加奈はとにかく存在感が薄かった。幼稚園の時は、よくバスに置いて行かれた。危うく熱中症になり死にかけた事もある。それでも担当の教師は「ごめーん、加奈ちゃんは存在感が薄いから気づかなかった!」と言われた。
小学校でも中学でも似たような事があった。ナチュラルにグループに入れまかったり、名前を間違えられたりした。決まって相手は悪気がなく、「気づかなかった、ごめんね?」と言われるだけがだった。
高校に入り、メイクなどの気を使ってみたが、まるで効果はない。成績優秀者を目指して一位になっても、なぜか先生は二位の子を褒めていた。
まるで、透明人間。そう思うようになっていたりした。
そして、透明人間はブラック企業でいいように使われて、再び死にかけたわけだが、医者や看護師にも名前を間違えられていた。
こういう運命なのだろうか。
今の仕事には不満がないが、そろしろ三十になる。婚活でもした方がいいんだろうか。
「鈴木さん、このやり方であってますか?」
そこにバイトの大学先がやってきた。ナチュラルに名前を間違えられていた。もう訂正する気にもなれない。
「ええ。でも、もう少し早くできない?」
ついついキツい口調で注意してしまうが、全く相手はダメージを受けていないようだった。
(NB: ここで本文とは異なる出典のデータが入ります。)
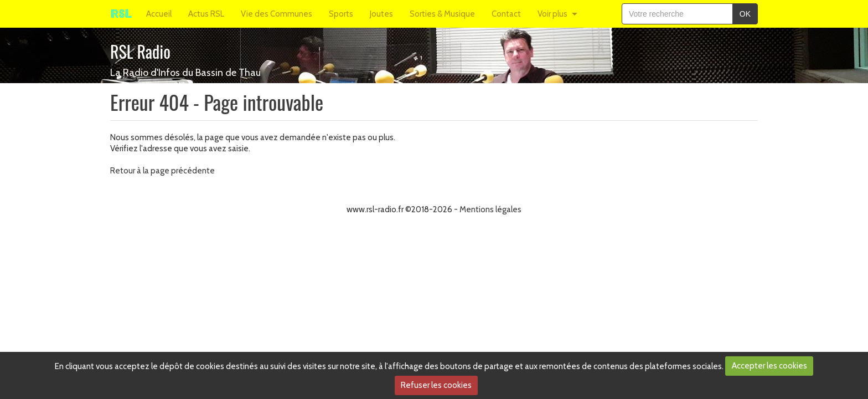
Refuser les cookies (436, 385)
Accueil (159, 14)
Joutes (381, 14)
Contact (506, 14)
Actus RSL (206, 14)
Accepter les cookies (769, 366)
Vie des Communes (276, 14)
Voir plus (552, 14)
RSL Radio (140, 51)
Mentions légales (490, 209)
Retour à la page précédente (162, 171)
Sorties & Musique (442, 14)
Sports (341, 14)
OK (745, 14)
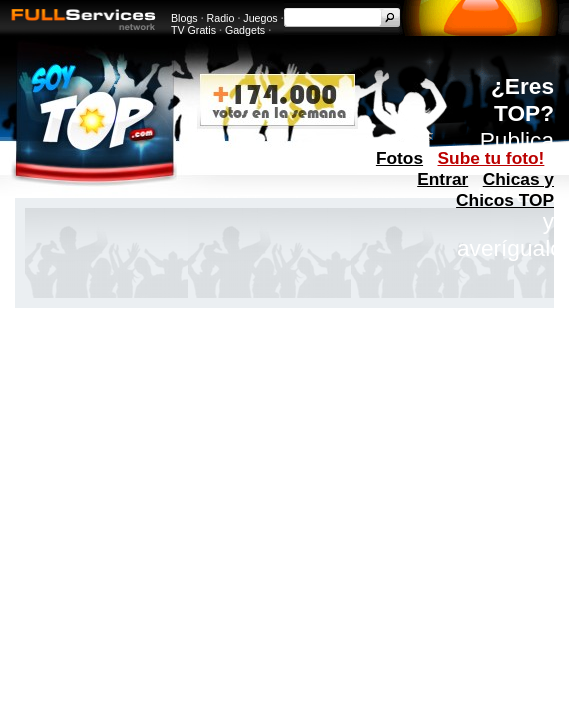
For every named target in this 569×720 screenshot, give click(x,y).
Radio (221, 18)
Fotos (399, 158)
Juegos (260, 18)
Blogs (184, 18)
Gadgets (245, 30)
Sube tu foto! (491, 158)
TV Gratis (193, 30)
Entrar (442, 179)
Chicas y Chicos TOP (505, 189)
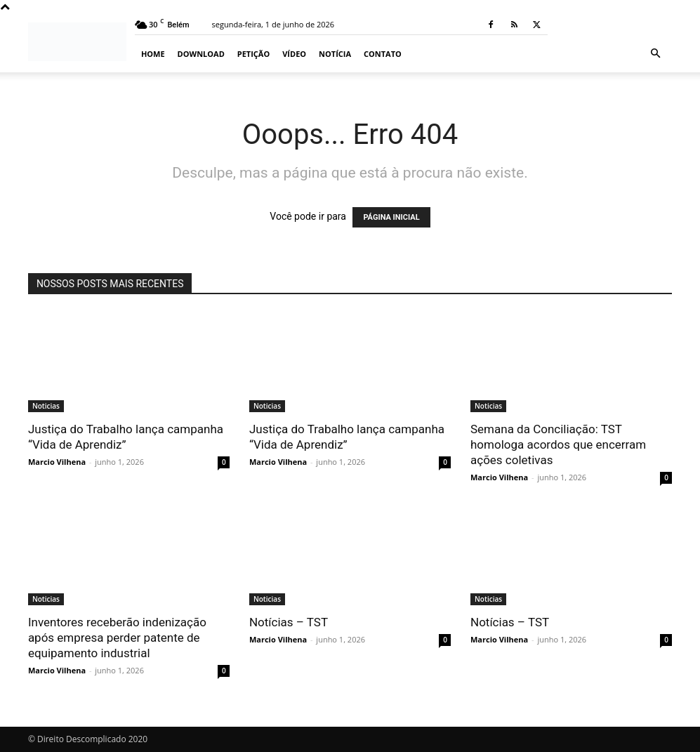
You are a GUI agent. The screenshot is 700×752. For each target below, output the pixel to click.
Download (201, 53)
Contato (383, 53)
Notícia (335, 53)
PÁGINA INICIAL (391, 217)
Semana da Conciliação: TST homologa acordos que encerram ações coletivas (558, 444)
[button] (655, 53)
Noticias (46, 406)
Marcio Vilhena (57, 461)
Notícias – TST (289, 622)
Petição (253, 53)
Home (153, 53)
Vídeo (294, 53)
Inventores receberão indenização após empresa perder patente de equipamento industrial (117, 638)
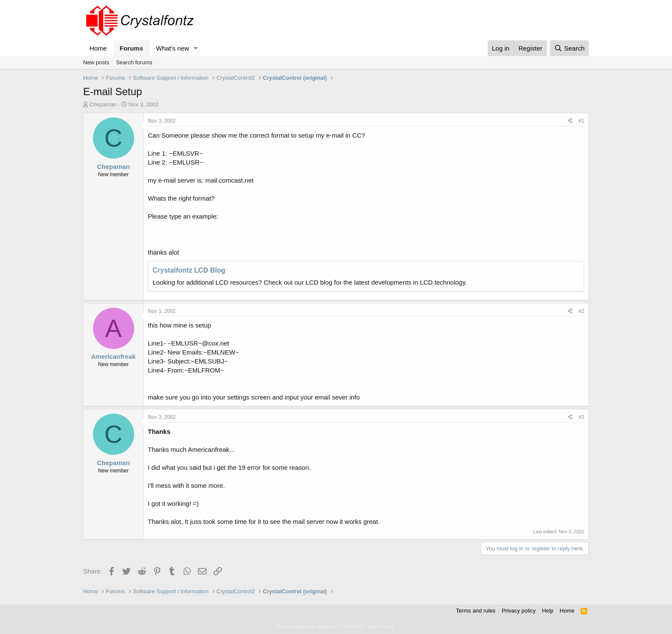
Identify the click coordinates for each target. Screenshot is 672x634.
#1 (581, 121)
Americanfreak (113, 356)
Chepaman (103, 104)
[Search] (569, 48)
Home (98, 48)
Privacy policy (519, 610)
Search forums (134, 62)
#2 (581, 311)
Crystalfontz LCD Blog (189, 270)
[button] (196, 48)
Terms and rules (476, 610)
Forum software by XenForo (336, 626)
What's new (172, 48)
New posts (96, 62)
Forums (131, 48)
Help (548, 610)
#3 (581, 417)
本当に透明人間になった気分だった。存在感みたいなものは、一体どこでつけるのだろう。背が低く、痩せ型なのも存在感を薄めているのだろうか。
「はぁー」
加奈は再びため息をつき、仕事に戻った。
ふと、頭に思いついた「婚活」という言葉。誰かの妻になれれば、透明人間から脱却できるのかもしれない。名前を間違えられないのかもしれない。
首からはネームプレートが揺れていたが、きっとこんな物は誰も見ないのだろう。殺風景でシンプルな自分のディスクを見ていると、さらに透明人間になっていくように感じる。